== DATA SHOWN

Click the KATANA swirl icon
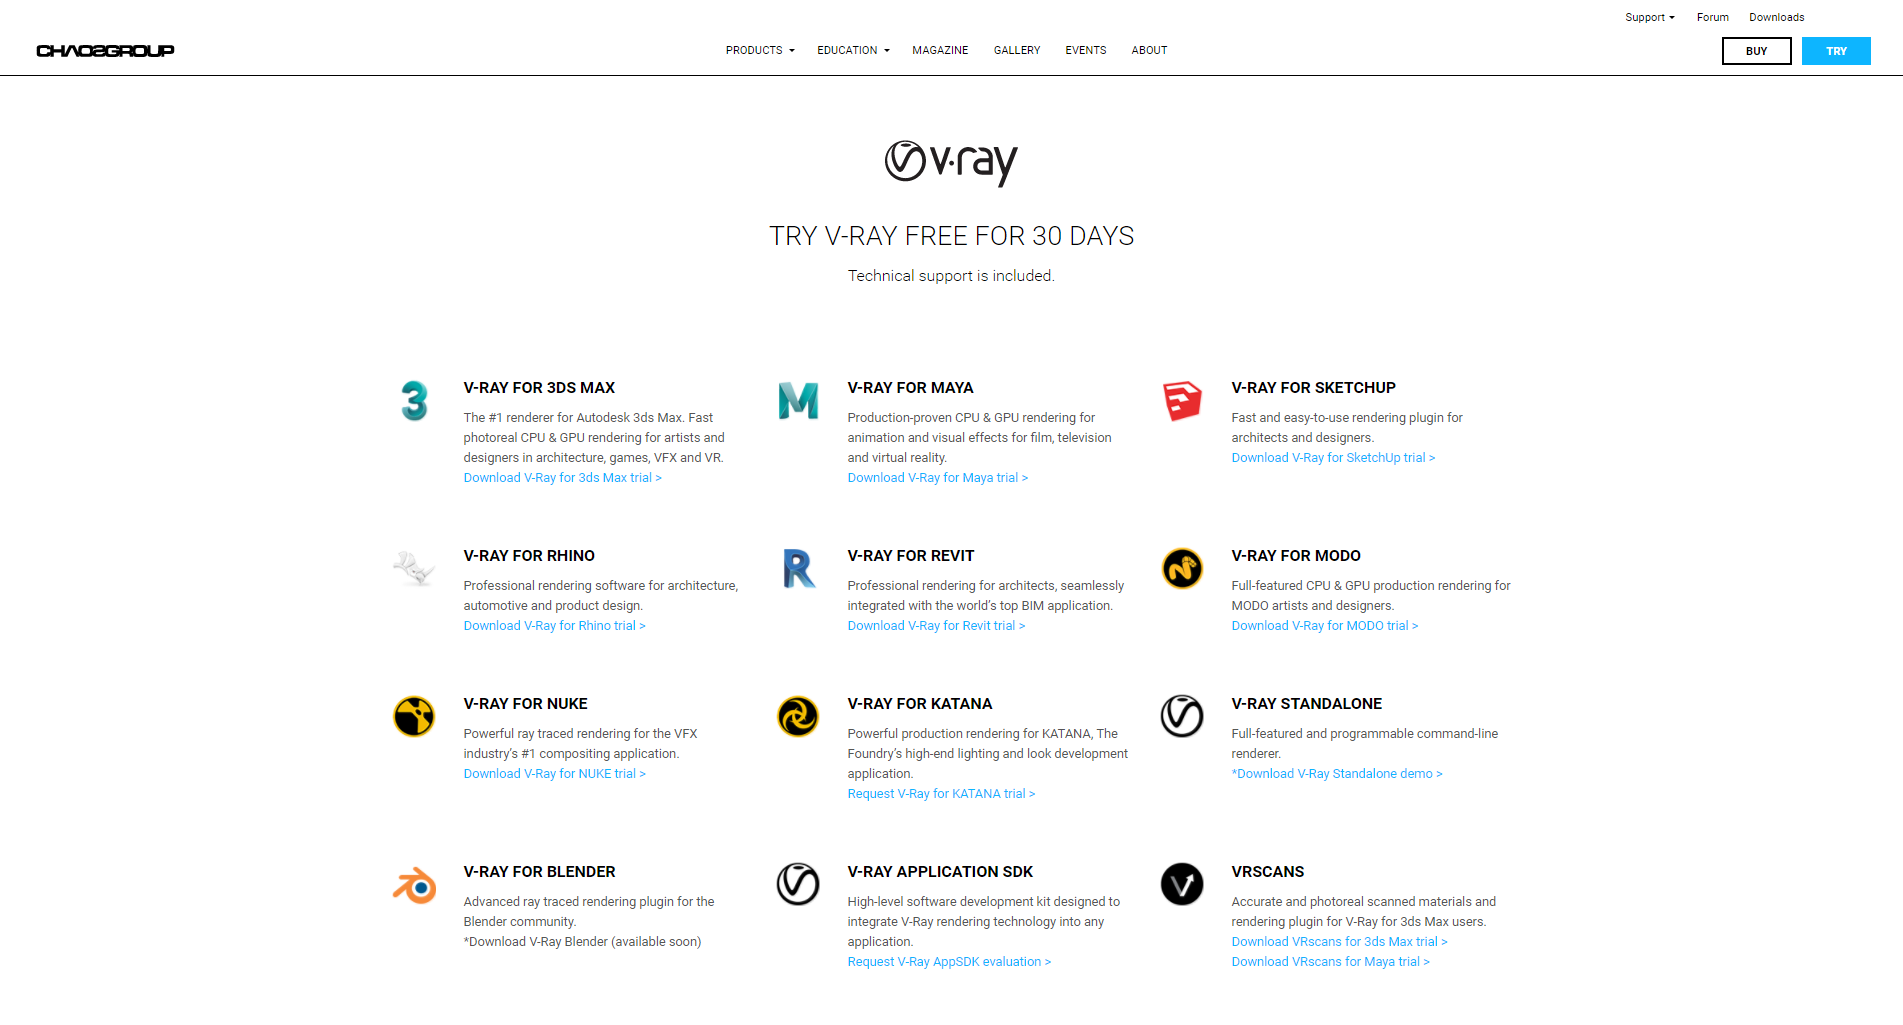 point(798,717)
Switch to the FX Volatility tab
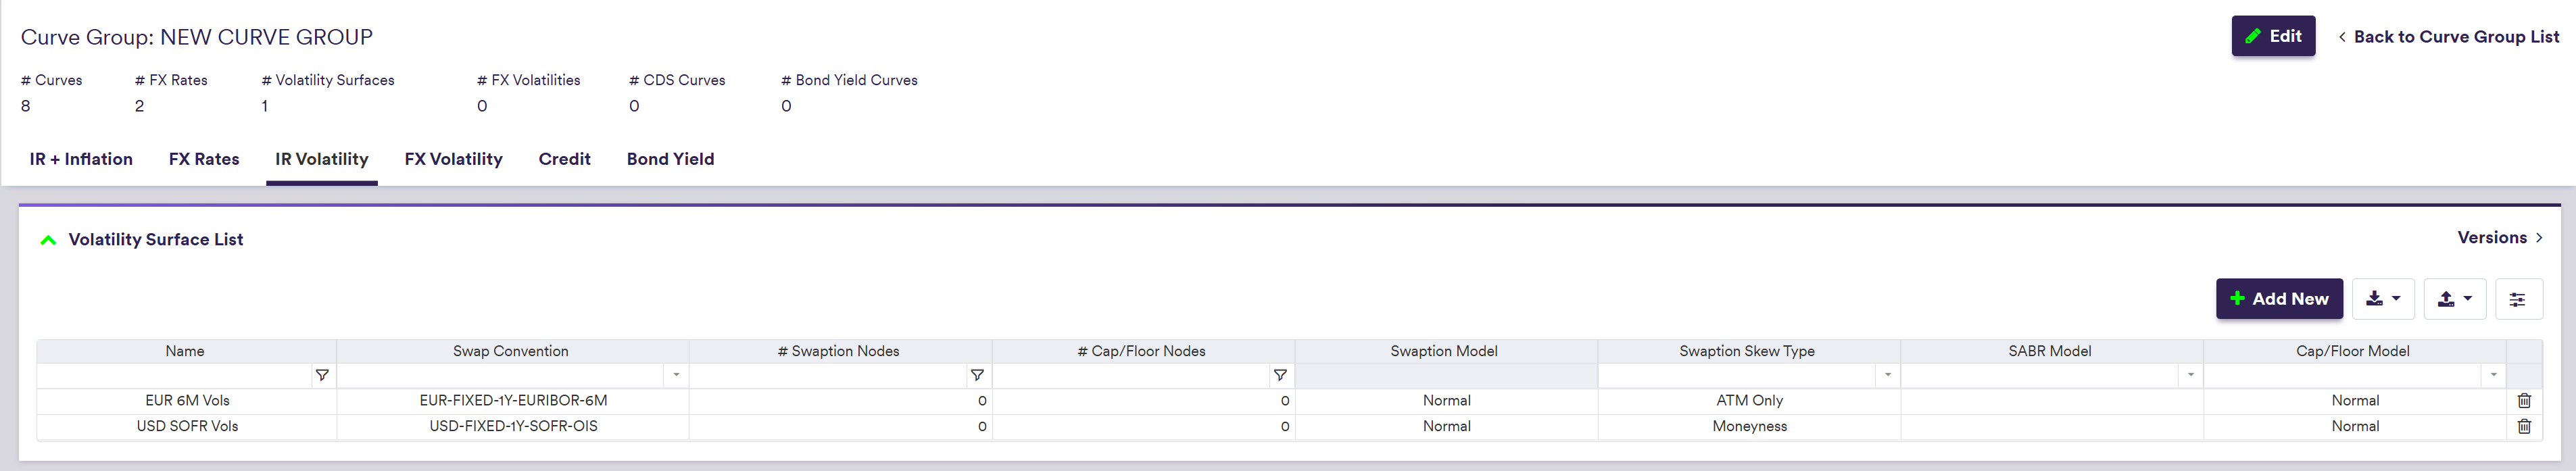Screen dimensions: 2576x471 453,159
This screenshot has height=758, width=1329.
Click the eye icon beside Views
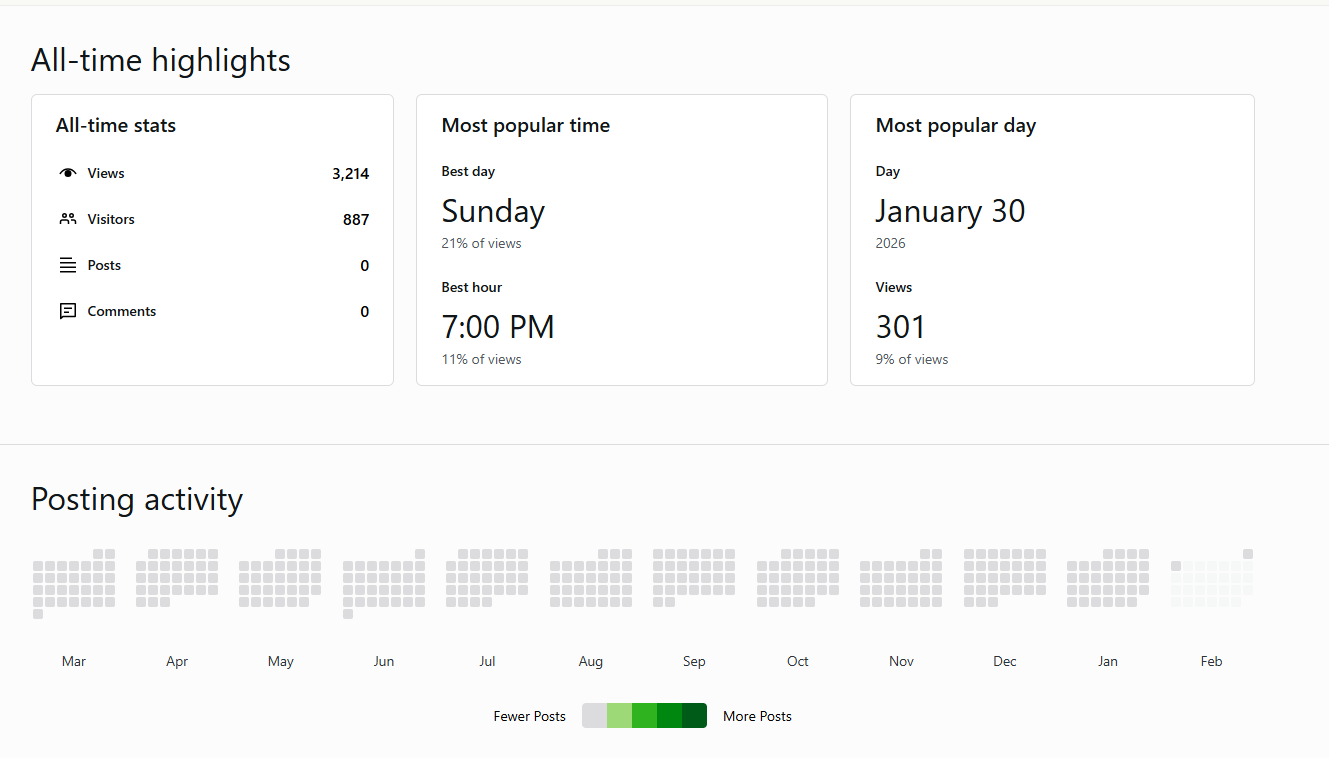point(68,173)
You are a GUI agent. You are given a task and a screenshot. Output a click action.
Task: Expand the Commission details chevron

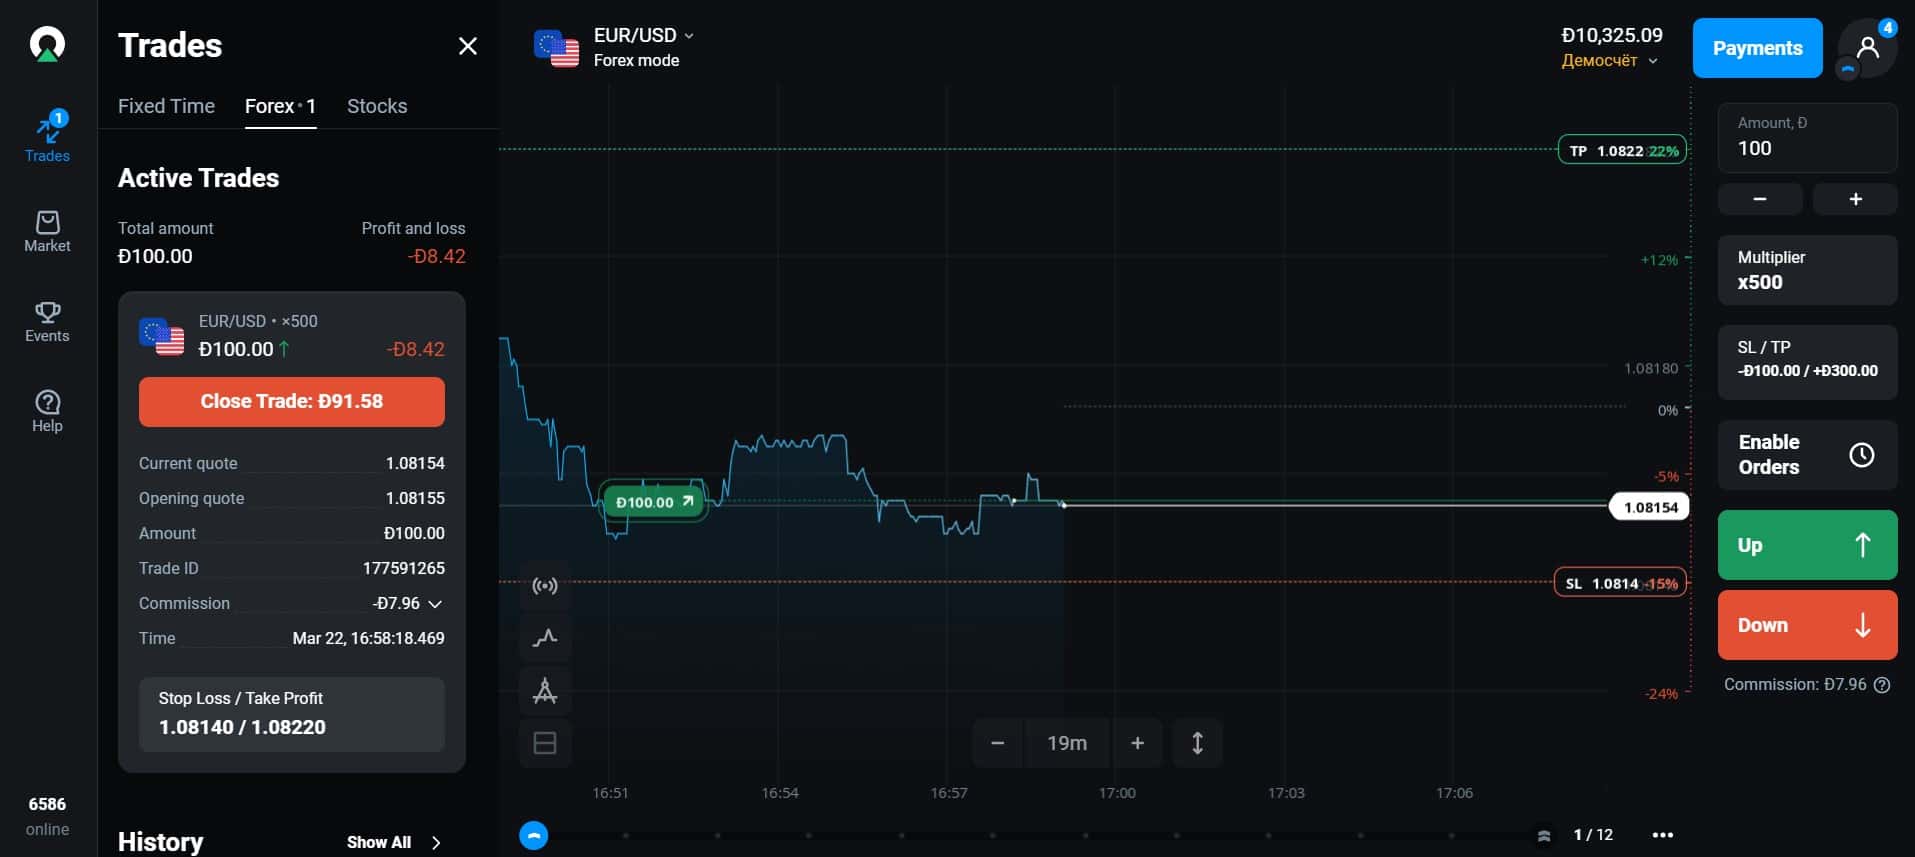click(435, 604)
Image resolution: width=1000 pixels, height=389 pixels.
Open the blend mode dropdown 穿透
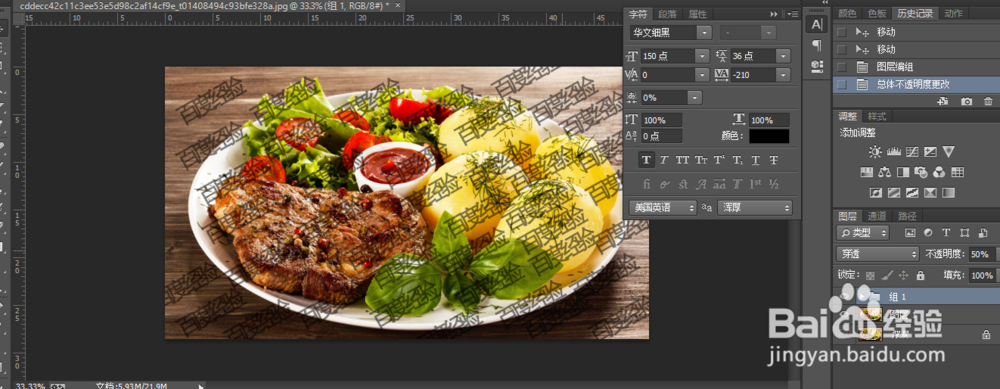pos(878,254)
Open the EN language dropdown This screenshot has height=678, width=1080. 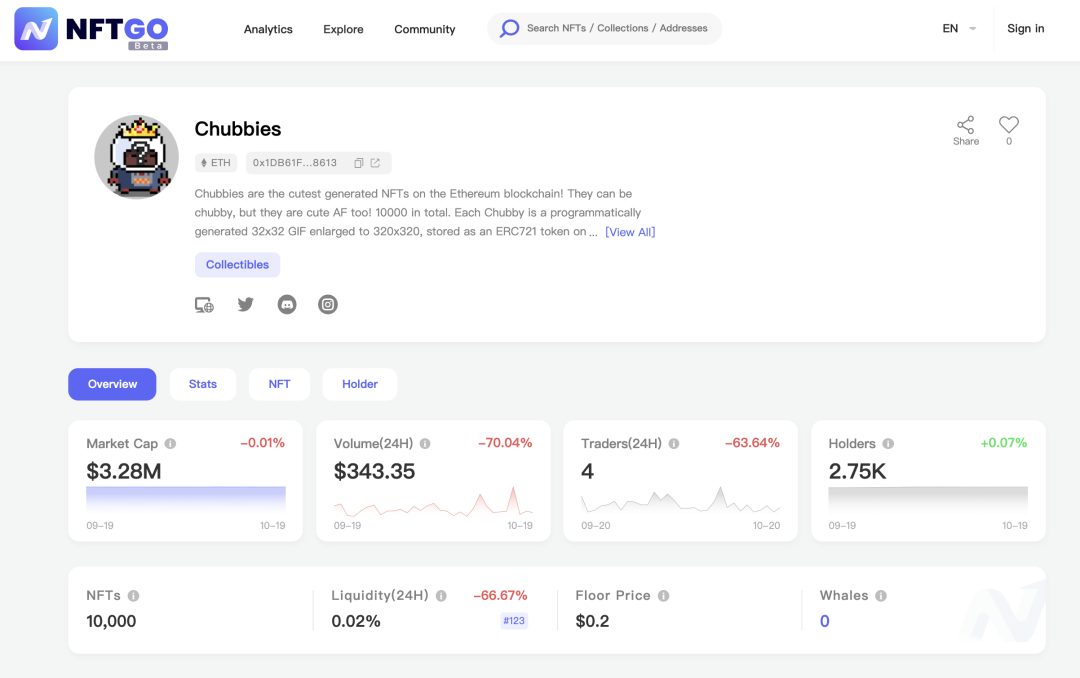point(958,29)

====

## [EXERCISE REQUIREMENTS]
Repeat the exact lines from the first line of the data through the line containing "You are a GUI". Nothing else, no pictures.

## [TASK OUTPUT]
Click the KATANA swirl icon
 point(798,717)
Switch to the FX Volatility tab
Screen dimensions: 2576x471 453,159
This screenshot has height=758, width=1329.
Click the eye icon beside Views
point(68,173)
You are a GUI agent. You are given a task and a screenshot. Output a click action.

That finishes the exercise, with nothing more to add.